When it comes to childcare costs, see if your workplace has a flexible spending account that you can build up all while reducing your taxable income. Tax credits such as the Child and Dependent Care Tax Credit (CDCTC) can also help offset some of the costs for eligible households.

Married parents might also judge that having one parent stay home to care for children is more valuable than if they would’ve worked, similar to the Grill family’s situation. It all starts with analyzing your finances and having a conversation with your partner.

In addition, many parents will undoubtedly want to take their children on vacations or even save for their futures. Consider opening individual accounts for each objective, says Steven FOX, CFP, of Next Gen Financial Planning. If you’ve already established an emergency fund and can account for your essential expenses, then you’ll know when you can afford to spend that “fun” money.

“If there’s something you want to buy, and if you have the money to get it, you don’t have to worry about having spent it,” Fox says.

Many new families looking for a home might be able to take advantage of first-time homebuyer programs. Shopping around for the best mortgage can pay off in the long run by scoring you a better rate and terms.

If you can’t afford to upsize right now, however, it’s best not to financially stretch yourself, Suddarth says.

“A used car or something you can pay for with cash makes a lot more sense than buying a brand new [Chevy] Tahoe or [GMC] Yukon,” Suddarth says. “The last thing you want to do is move into a new house and sacrifice some of your long-term goals, whether it’s saving for your kids’ college or retirement.”

New parents, though, should also be easy on themselves when it comes to working their budget around new children.

“It’s a huge change, and things are going to be different for a while,” Suddarth says. “There’s ways to catch back up and get back on track.”

‘Embrace every second’

Moments before filming the viral video that would help Samantha amass a following of 14,900 on Instagram and 66,500 on TikTok, she brainstormed with her ultrasound technician the best way to break the news to her husband.

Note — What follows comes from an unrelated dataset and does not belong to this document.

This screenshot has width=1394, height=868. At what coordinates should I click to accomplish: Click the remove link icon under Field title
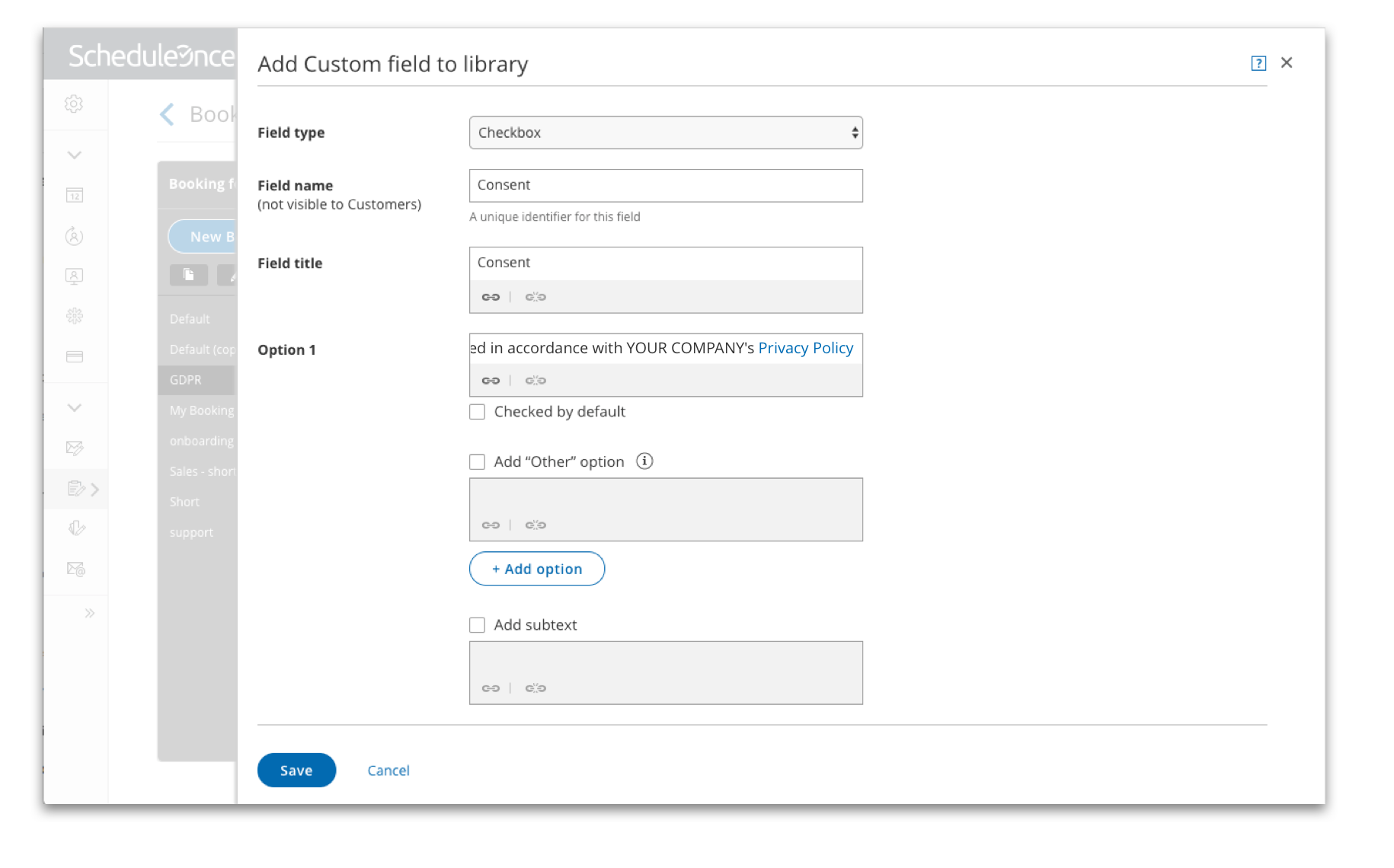click(536, 297)
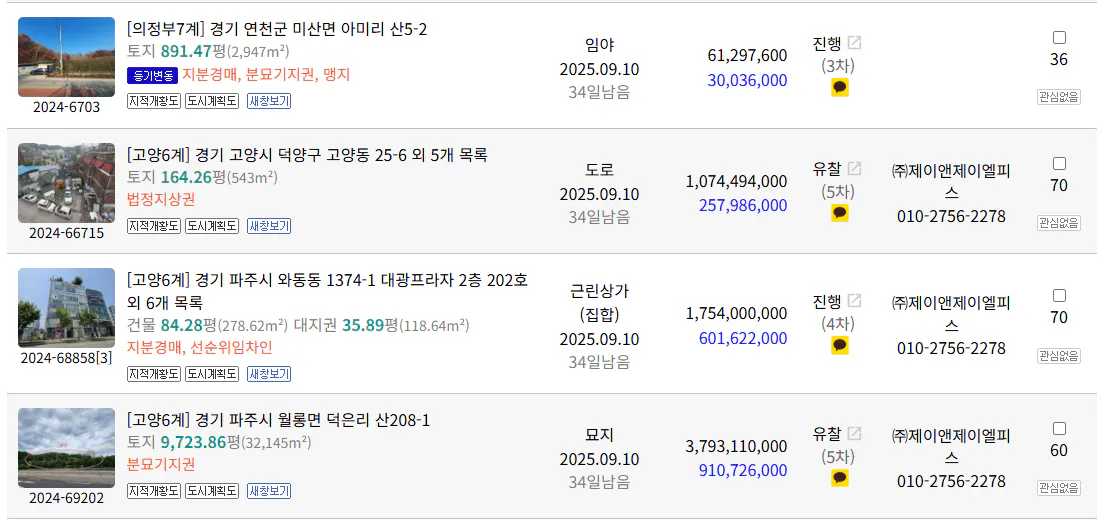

The technician helped her prepare four separate envelopes (the first three were of each child; the fourth was of them all together) and even rallied up a crew of receptionists and nurses to cheer her on as she walked out to the car.

That moment, and all of the others in between, paint a vivid picture of what it’s like to be in the Grill family — or “the Grill gang,” as Samantha and Jason like to call themselves.

“We just sit back and look at our lives in disbelief over how lucky we are,” Samantha says. “Even during all of these hard days, the quote I love the most is, ‘Days are long, but years are short.’ And it is so true — it goes by so fast. We’re trying to embrace every second, even if it is difficult.”